No other criteria are coming to mind that we would need to restrict on -- maybe some will come up as we go along. I think the idea for green is that it runs on everything that's deposited into blue, so in some sense we want to be notified about everything (except green's own outputs).

I've seen other suggestions that we want to restrict on species = human and maybe other things -- I don't know that we really need that (as long as the species is in the metadata, we can intelligently pick the appropriate reference in the pipeline).

It would be very convenient if the notifications could contain the manifest including the cloud storage paths (I assume bundle id would be in there too). I know there is some concern about not making these messages too big, so we have been preparing to make follow up http requests to blue to get that manifest, assuming we only get the bundle id and maybe a timestamp or something in the message.

So we expect the queries that we register for notification will be rather broad, with just a few values to match using simple boolean operators.
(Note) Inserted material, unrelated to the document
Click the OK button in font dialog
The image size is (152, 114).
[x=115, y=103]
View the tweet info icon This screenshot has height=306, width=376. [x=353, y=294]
I'm not clear on how many files might be in a bundle, hopefully it's pretty small but others like Tim might know better than me.

I should also mention that I've been assuming that one bundle = one notification = one workflow run and hopefully that holds at least in the short term.

It would be convenient if the gs URL could be included in the file metadata that is being spec-ed here: https://docs.google.com/document/d/1jQGC0Ah2gdtzUxEeVvj0OiGM9HbmOjn8wt6LazIeUhI/edit

ttung commented 7 years ago

If all green box outputs write a known key to metadata, then you can just add another condition to your query (i.e., !written_by=greenbox). Let's not build any special logic to support that. :)

dshiga commented 7 years ago

That would work for now. However, there might be scenarios down the road where we do consume our own outputs in order to do cohort-level analysis.

briandoconnor commented 7 years ago

Hi @dshiga, @ttung, @mikebaumann

I tried to distill our current thinking about the query for the Boston demo coming up on the 6/27. Take a look at the search criteria documented here and expand as needed: https://docs.google.com/document/d/1oNgk15q90a6O33vUszUTq9bwwe3gp349bYBIO0BdpPo/edit#heading=h.z104wvnawtxf

I'm not sure this is the best place for it, there are a few different specs where this might fit. But I wanted to put it somewhere. Other places where we discuss the query strategy for the Green box:

@dshiga your description above is really great! I dropped it into the first spec above since I didn't want it to be lost when I close this ticket.